Please retype, word for word, the line containing "This screenshot has width=1024, height=640." and every line after it through the end of the records, leaving out all pictures.

--

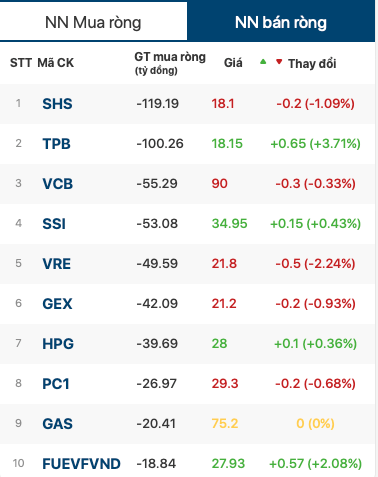This screenshot has width=378, height=477.
Task: Switch to the NN Mua ròng tab
Action: point(93,22)
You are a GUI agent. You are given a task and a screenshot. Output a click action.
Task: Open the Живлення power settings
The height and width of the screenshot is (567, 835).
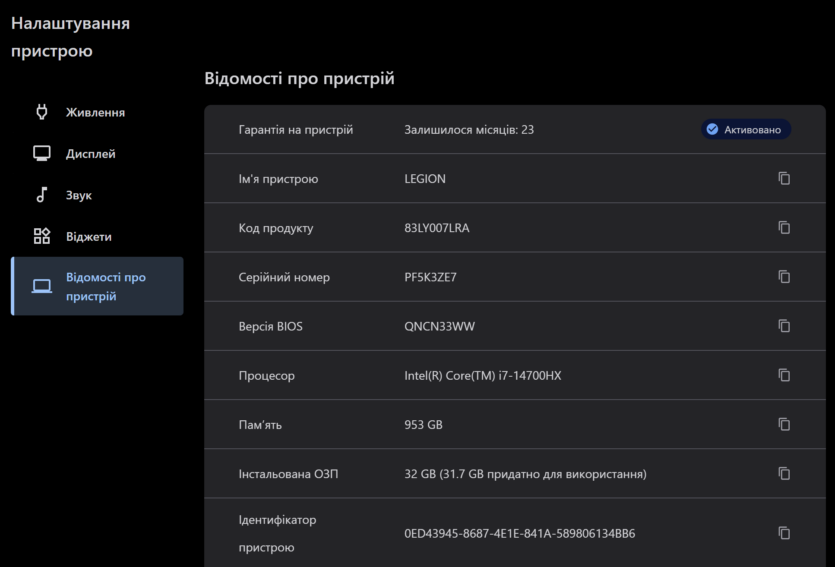[x=97, y=112]
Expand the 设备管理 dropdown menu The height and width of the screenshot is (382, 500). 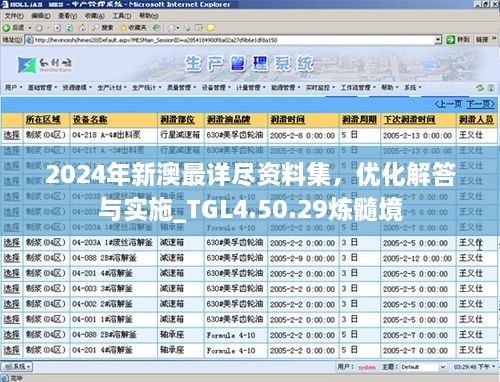pyautogui.click(x=216, y=87)
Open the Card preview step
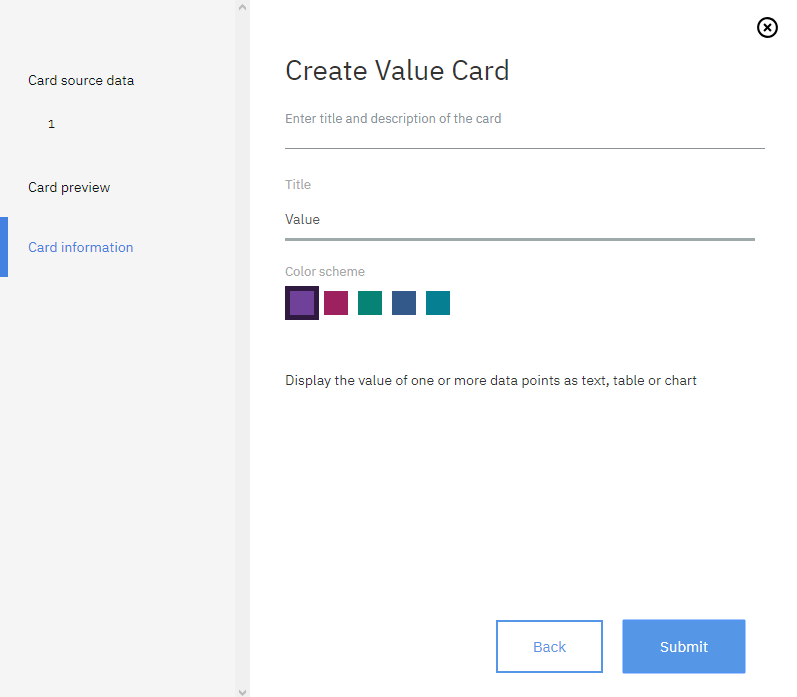 [69, 187]
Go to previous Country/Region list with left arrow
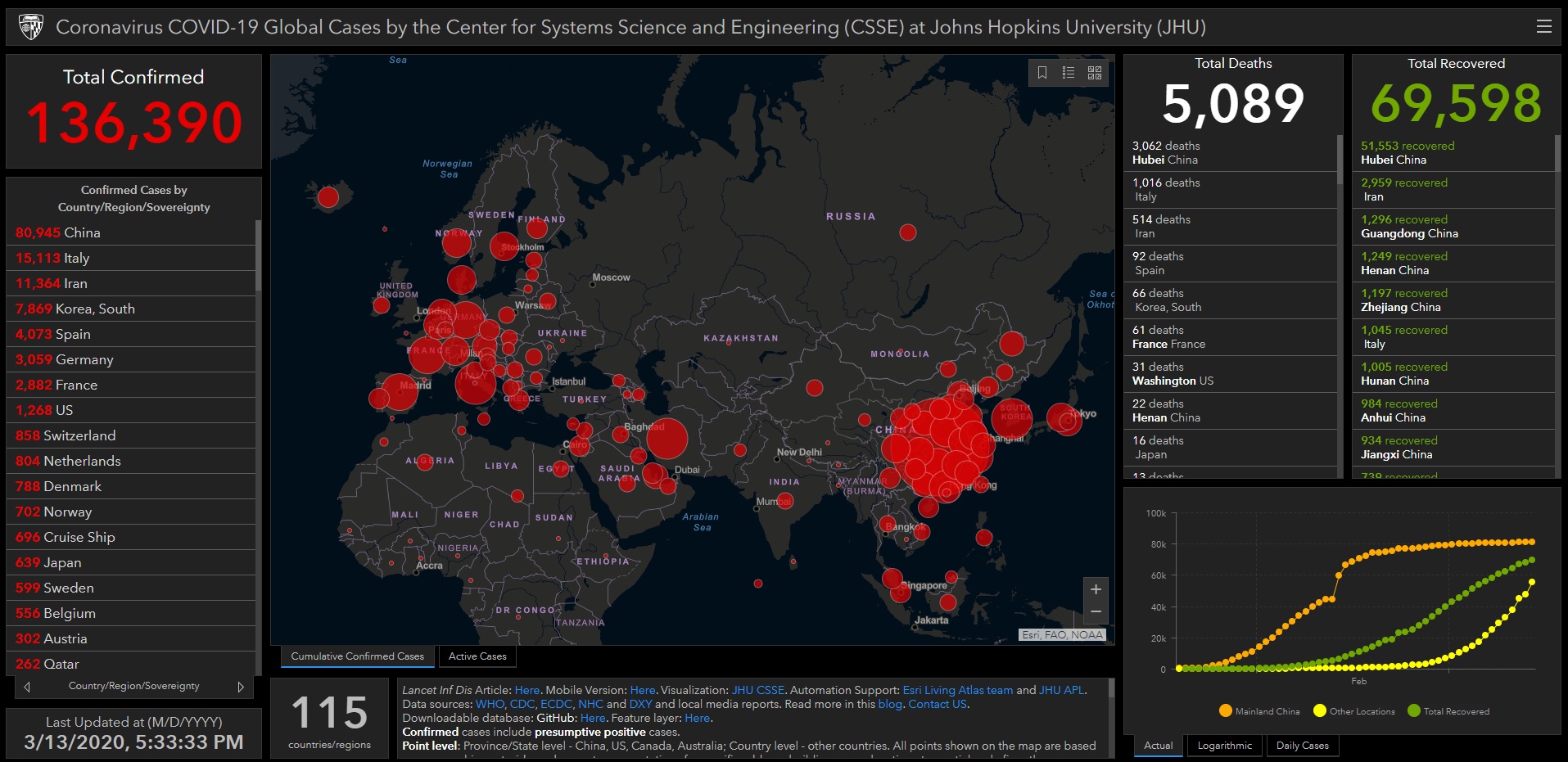Image resolution: width=1568 pixels, height=762 pixels. (28, 687)
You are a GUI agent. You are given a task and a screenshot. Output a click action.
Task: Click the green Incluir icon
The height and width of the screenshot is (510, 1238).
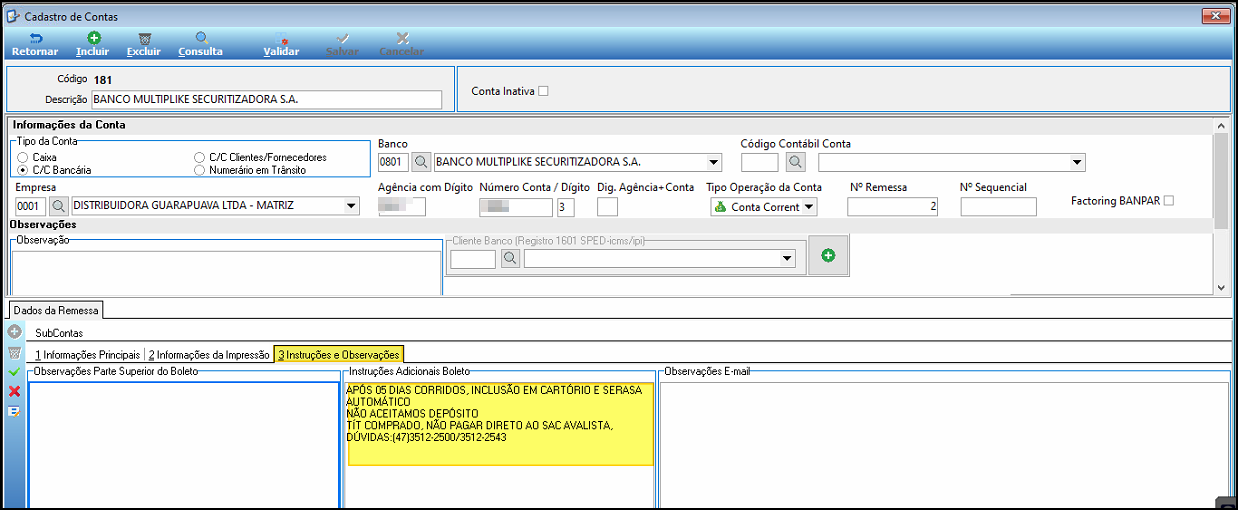(93, 38)
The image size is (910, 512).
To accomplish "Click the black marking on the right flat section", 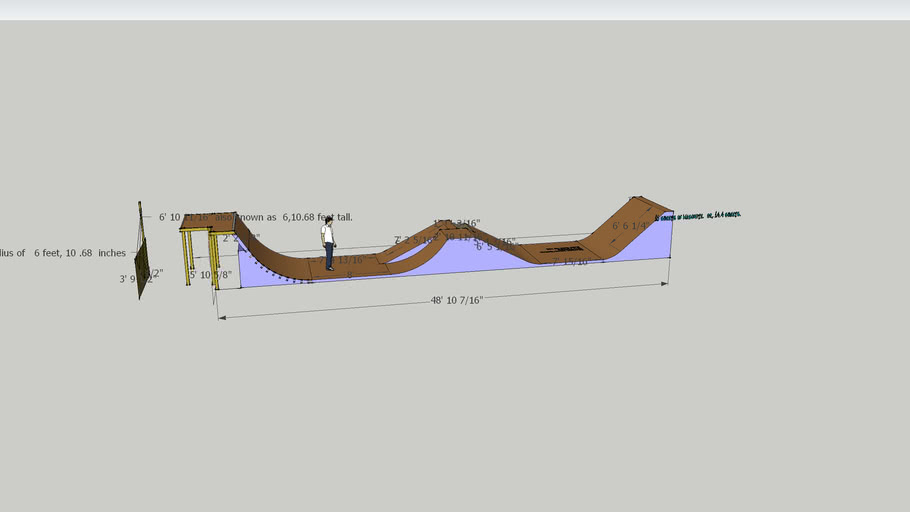I will [565, 250].
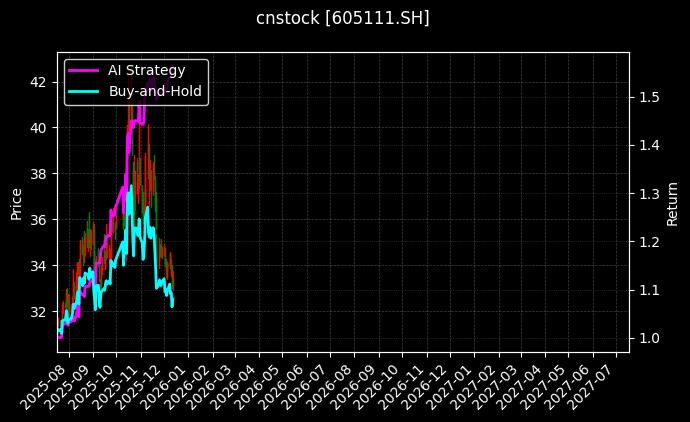Select the AI Strategy legend label
The width and height of the screenshot is (690, 422).
[146, 70]
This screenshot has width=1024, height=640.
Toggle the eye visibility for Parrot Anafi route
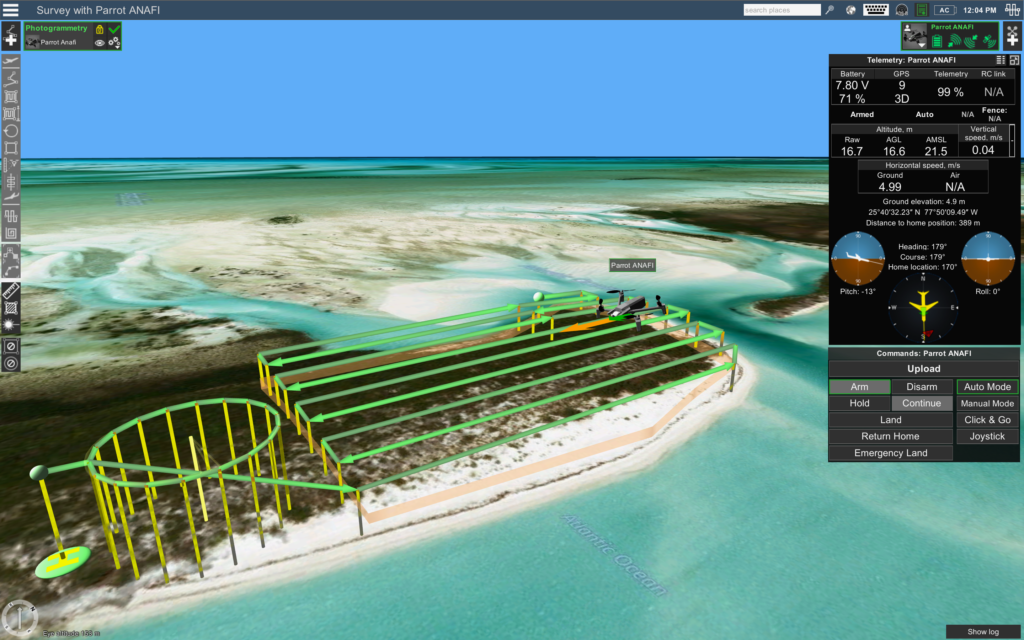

--

● **Solution to the problem**
This screenshot has width=1024, height=640.
Toggle the eye visibility for Parrot Anafi route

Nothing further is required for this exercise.